Please reproduce the records below line for line, with no changes.

Material supplied:
####
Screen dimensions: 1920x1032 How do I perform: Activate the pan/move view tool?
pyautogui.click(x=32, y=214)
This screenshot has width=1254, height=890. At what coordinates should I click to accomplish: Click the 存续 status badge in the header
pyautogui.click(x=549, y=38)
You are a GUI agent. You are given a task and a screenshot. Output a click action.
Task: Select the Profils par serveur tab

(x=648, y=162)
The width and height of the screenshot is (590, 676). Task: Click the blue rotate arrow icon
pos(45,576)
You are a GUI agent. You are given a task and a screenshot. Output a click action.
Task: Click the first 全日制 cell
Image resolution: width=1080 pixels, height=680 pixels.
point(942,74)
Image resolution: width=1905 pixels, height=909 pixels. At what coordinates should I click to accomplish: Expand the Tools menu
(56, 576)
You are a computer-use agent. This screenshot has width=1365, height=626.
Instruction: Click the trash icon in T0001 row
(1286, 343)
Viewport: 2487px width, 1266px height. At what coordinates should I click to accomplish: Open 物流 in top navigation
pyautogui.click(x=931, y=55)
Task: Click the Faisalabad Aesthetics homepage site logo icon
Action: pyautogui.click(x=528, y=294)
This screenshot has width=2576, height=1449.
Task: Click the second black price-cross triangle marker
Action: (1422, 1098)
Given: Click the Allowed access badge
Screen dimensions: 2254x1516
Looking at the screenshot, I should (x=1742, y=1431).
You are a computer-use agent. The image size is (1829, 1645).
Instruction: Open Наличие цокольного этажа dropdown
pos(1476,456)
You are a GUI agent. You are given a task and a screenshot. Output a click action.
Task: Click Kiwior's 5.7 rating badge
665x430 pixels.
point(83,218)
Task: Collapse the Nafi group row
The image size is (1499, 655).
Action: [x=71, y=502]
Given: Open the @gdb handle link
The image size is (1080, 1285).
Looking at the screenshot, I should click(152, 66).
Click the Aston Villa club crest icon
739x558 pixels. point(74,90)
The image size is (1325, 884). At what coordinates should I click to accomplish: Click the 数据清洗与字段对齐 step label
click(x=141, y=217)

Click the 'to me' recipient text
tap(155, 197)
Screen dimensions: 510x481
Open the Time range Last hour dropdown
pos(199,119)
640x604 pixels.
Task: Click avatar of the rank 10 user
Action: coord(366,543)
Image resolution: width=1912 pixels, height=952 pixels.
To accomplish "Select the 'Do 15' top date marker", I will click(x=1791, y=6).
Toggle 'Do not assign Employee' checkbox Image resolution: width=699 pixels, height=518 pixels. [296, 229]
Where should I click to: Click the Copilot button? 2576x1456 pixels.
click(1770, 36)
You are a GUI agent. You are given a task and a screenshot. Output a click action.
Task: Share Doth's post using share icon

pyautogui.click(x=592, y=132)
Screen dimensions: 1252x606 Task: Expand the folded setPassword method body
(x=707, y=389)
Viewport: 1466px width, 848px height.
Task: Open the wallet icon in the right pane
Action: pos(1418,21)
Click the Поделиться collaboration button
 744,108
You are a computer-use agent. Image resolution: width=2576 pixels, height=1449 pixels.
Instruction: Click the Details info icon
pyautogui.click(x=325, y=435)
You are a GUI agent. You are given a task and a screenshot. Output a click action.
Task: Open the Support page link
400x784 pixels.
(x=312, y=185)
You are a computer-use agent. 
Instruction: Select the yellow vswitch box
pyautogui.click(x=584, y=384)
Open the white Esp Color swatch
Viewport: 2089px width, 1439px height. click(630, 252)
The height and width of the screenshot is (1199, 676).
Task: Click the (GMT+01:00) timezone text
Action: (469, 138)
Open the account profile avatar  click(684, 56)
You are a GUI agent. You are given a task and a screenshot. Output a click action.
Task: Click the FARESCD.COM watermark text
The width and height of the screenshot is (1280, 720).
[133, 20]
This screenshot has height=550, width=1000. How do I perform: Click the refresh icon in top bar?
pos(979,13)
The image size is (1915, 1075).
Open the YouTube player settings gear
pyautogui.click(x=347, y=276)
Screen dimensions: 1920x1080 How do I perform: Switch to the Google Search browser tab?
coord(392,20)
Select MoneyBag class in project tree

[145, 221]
####
Answer to this exercise:
Screen dimensions: 1920x1032 How do I perform: Activate the pan/move view tool?
pyautogui.click(x=32, y=214)
This screenshot has width=1254, height=890. At what coordinates should I click to accomplish: Click the 存续 status badge in the header
pyautogui.click(x=549, y=38)
You are a GUI agent. You are given a task and a screenshot. Output a click action.
Task: Select the Profils par serveur tab

(x=648, y=162)
The width and height of the screenshot is (590, 676). Task: Click the blue rotate arrow icon
pos(45,576)
You are a GUI agent. You are given a task and a screenshot. Output a click action.
Task: Click the first 全日制 cell
Image resolution: width=1080 pixels, height=680 pixels.
point(942,74)
Image resolution: width=1905 pixels, height=909 pixels. At what coordinates should I click to accomplish: Expand the Tools menu
(56, 576)
You are a computer-use agent. This screenshot has width=1365, height=626.
Instruction: Click the trash icon in T0001 row
(1286, 343)
Viewport: 2487px width, 1266px height. At what coordinates should I click to accomplish: Open 物流 in top navigation
pyautogui.click(x=931, y=55)
Task: Click the Faisalabad Aesthetics homepage site logo icon
Action: pyautogui.click(x=528, y=294)
This screenshot has width=2576, height=1449.
Task: Click the second black price-cross triangle marker
Action: (1422, 1098)
Given: Click the Allowed access badge
Screen dimensions: 2254x1516
Looking at the screenshot, I should (x=1742, y=1431).
You are a computer-use agent. The image size is (1829, 1645).
Instruction: Open Наличие цокольного этажа dropdown
pos(1476,456)
You are a GUI agent. You are given a task and a screenshot. Output a click action.
Task: Click Kiwior's 5.7 rating badge
665x430 pixels.
point(83,218)
Task: Collapse the Nafi group row
The image size is (1499, 655).
Action: [x=71, y=502]
Given: Open the @gdb handle link
The image size is (1080, 1285).
Looking at the screenshot, I should click(152, 66).
Click the Aston Villa club crest icon
739x558 pixels. point(74,90)
The image size is (1325, 884). At what coordinates should I click to accomplish: Click the 数据清洗与字段对齐 step label
click(x=141, y=217)

Click the 'to me' recipient text
tap(155, 197)
Screen dimensions: 510x481
Open the Time range Last hour dropdown
pos(199,119)
640x604 pixels.
Task: Click avatar of the rank 10 user
Action: coord(366,543)
Image resolution: width=1912 pixels, height=952 pixels.
To accomplish "Select the 'Do 15' top date marker", I will click(x=1791, y=6).
Toggle 'Do not assign Employee' checkbox Image resolution: width=699 pixels, height=518 pixels. [296, 229]
Where should I click to: Click the Copilot button? 2576x1456 pixels.
click(1770, 36)
You are a GUI agent. You are given a task and a screenshot. Output a click action.
Task: Share Doth's post using share icon

pyautogui.click(x=592, y=132)
Screen dimensions: 1252x606 Task: Expand the folded setPassword method body
(x=707, y=389)
Viewport: 1466px width, 848px height.
Task: Open the wallet icon in the right pane
Action: pos(1418,21)
Click the Поделиться collaboration button
 744,108
You are a computer-use agent. Image resolution: width=2576 pixels, height=1449 pixels.
Instruction: Click the Details info icon
pyautogui.click(x=325, y=435)
You are a GUI agent. You are given a task and a screenshot. Output a click action.
Task: Open the Support page link
400x784 pixels.
(x=312, y=185)
You are a computer-use agent. 
Instruction: Select the yellow vswitch box
pyautogui.click(x=584, y=384)
Open the white Esp Color swatch
Viewport: 2089px width, 1439px height. click(630, 252)
The height and width of the screenshot is (1199, 676).
Task: Click the (GMT+01:00) timezone text
Action: (469, 138)
Open the account profile avatar  click(684, 56)
You are a GUI agent. You are given a task and a screenshot. Output a click action.
Task: Click the FARESCD.COM watermark text
The width and height of the screenshot is (1280, 720).
[133, 20]
This screenshot has height=550, width=1000. How do I perform: Click the refresh icon in top bar?
pos(979,13)
The image size is (1915, 1075).
Open the YouTube player settings gear
pyautogui.click(x=347, y=276)
Screen dimensions: 1920x1080 How do I perform: Switch to the Google Search browser tab?
coord(392,20)
Select MoneyBag class in project tree

[145, 221]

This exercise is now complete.